Friday, 29 August 2014

About Me....






"So... tell me about yourself."
This has got to be the worst question ever. I hate when people ask me that, for the simple reason that I never know how to answer it! 
How much information do I divulge? How much is too much? I don't want to come across narcissistic, but I also don't want to seem aloof by giving too little information. 

As I stand in front of this person the only thing that runs through my head is: "why cant I think of anything interesting about myself?" Is it because I don't handle pressure well and cant think on my feet, or simply because there really is nothing interesting to tell?
Am i boring??
As hard as it is to admit, i would have to say yes! Yes, I am boring!
I work a 9 - 5 job in the tourism industry, I eat lunch at the same time with the same people everyday. I go home, eat and am in bed by 9, asleep by 10. 
I do however have a wild imagination and i'm quite funny (if I can say so myself. I laugh at all my own jokes.) Maybe this blog will help me become less boring, because if I intend on increasing my "readership" I will need to have something interesting to write about.

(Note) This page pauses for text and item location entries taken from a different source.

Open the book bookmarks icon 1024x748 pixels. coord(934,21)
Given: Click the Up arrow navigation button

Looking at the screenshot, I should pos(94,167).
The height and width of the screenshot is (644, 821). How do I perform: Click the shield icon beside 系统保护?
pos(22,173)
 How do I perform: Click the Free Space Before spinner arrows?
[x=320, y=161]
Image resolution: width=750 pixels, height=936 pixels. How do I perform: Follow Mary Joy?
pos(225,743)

I make crude jokes, but yet I am very shy. I am a "crude prude".
I love being active yet I am so lazy, I am an "active layman". 
I enjoy being around people, but I am quite the loner. I am a "social loner"

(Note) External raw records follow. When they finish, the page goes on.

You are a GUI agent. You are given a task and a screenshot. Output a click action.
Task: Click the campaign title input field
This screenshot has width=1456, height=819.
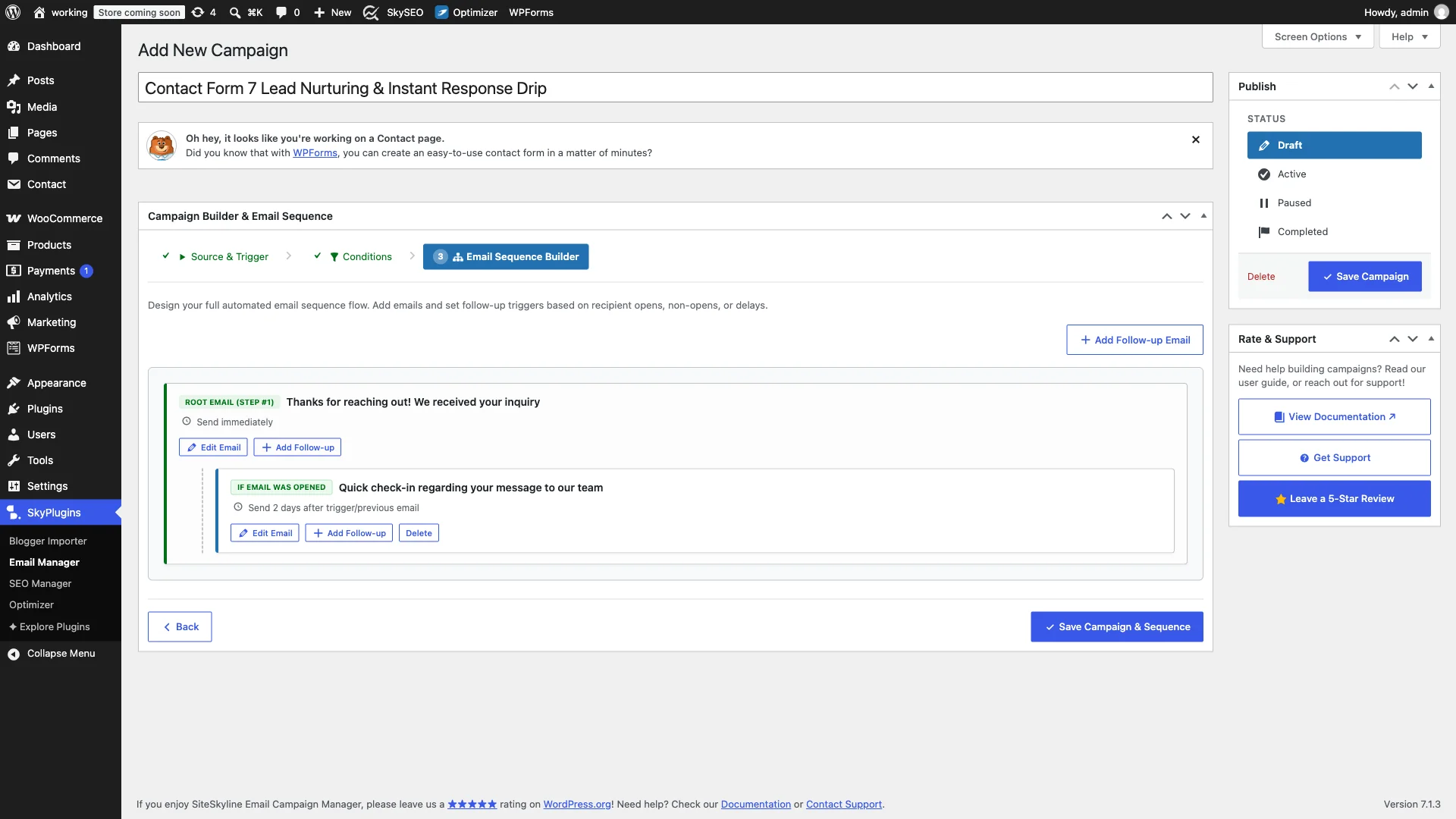(x=675, y=88)
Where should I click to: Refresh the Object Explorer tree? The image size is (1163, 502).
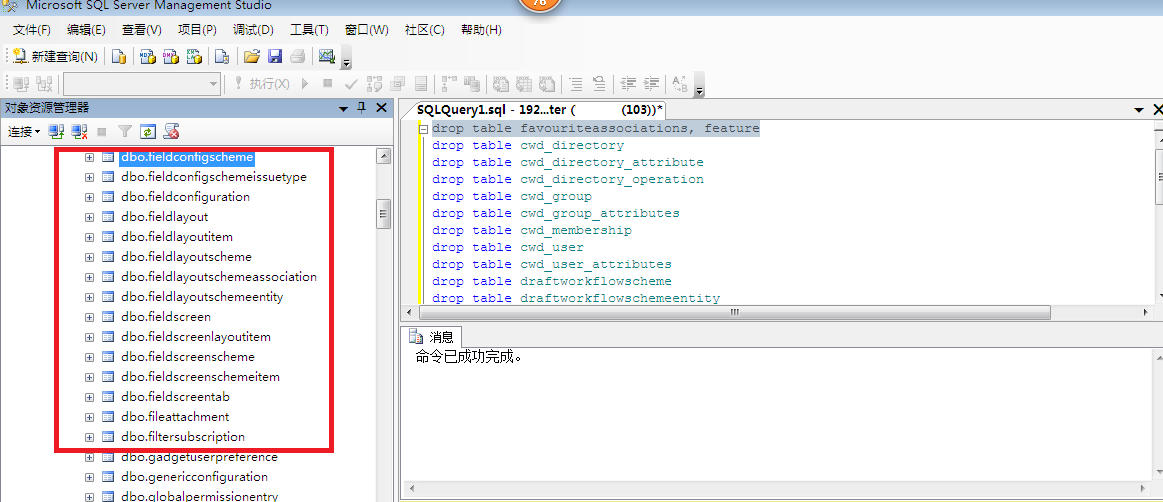click(148, 131)
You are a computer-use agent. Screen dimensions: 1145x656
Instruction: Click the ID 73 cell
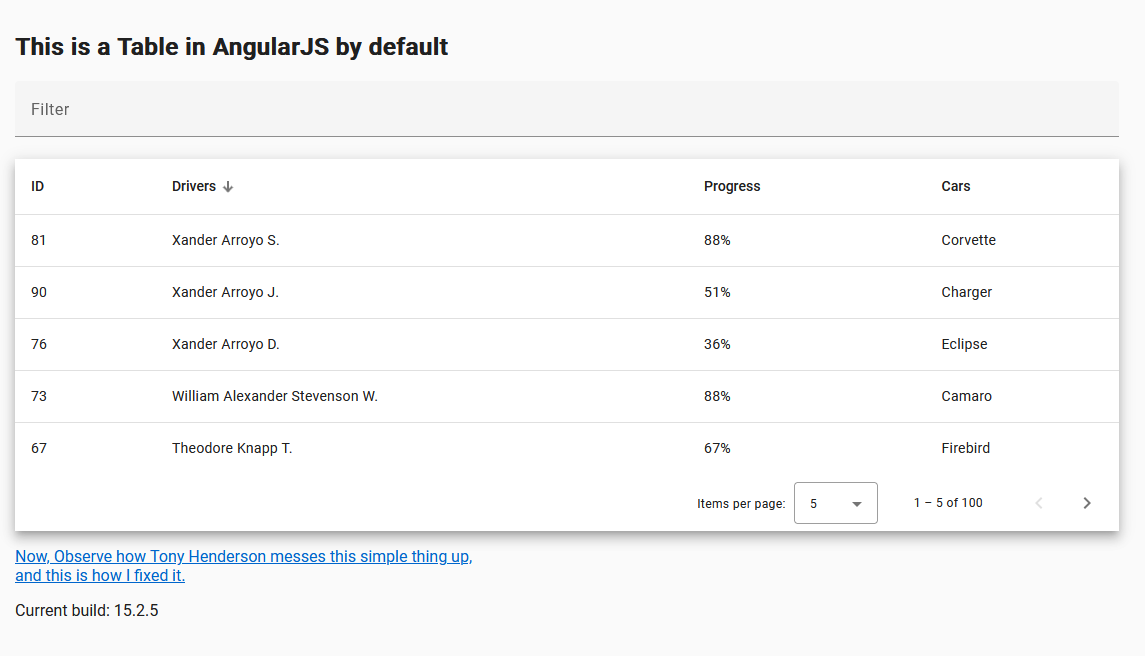click(39, 397)
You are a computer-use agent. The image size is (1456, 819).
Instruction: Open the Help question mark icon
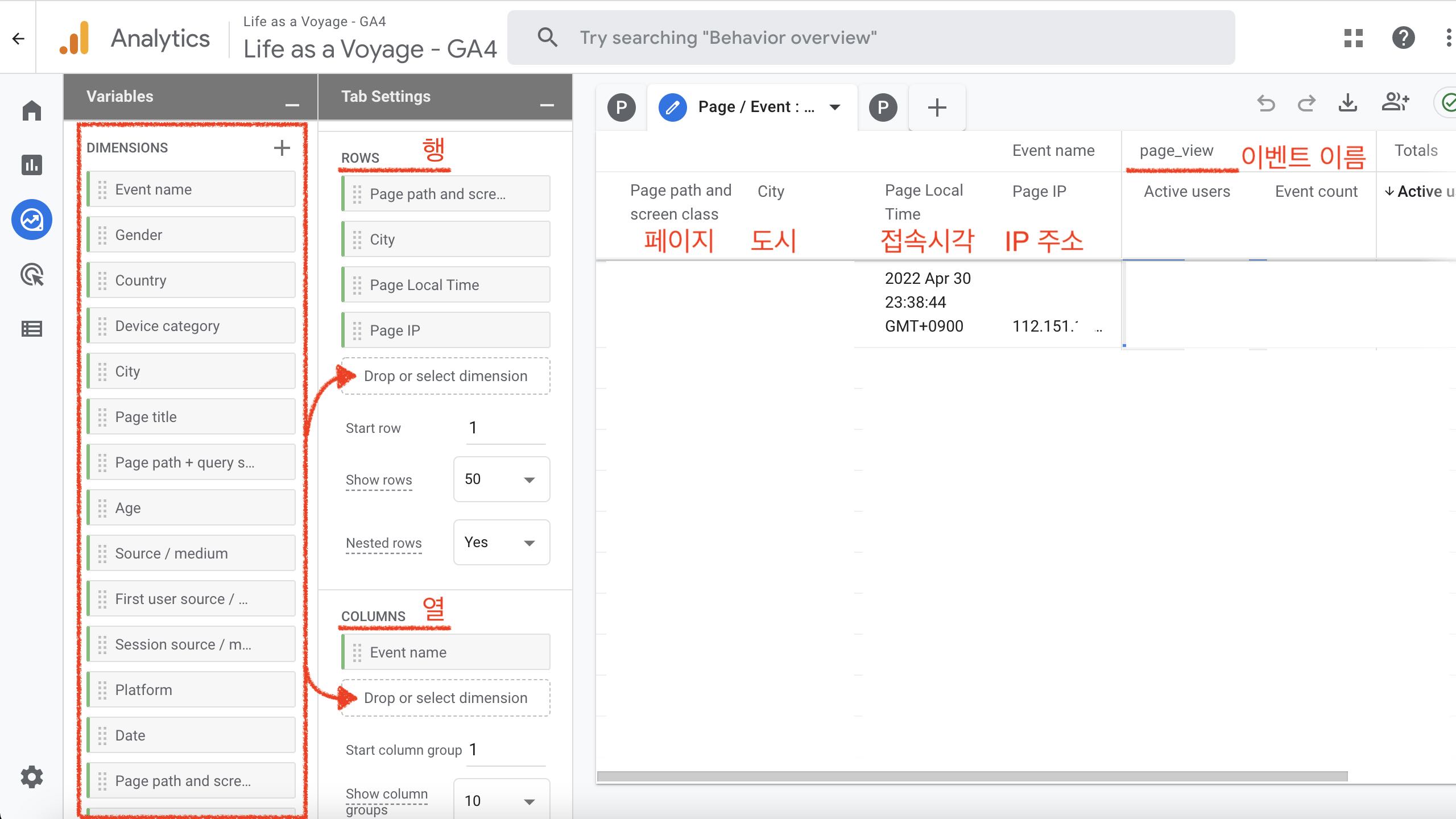(1403, 38)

I am an Oxymoron, and at times... just a moron ;)

Wednesday, 20 August 2014

Getting Started...

They say a journey of a thousand miles begins with a single step.  So here i am, taking my first proverbial step. A step i have been meaning to take for years now.
This blog has been a long time coming.

As is with most things, getting started us always the hardest part. I am hoping that since iv actually started now, writing this blog would become something of a habit for me.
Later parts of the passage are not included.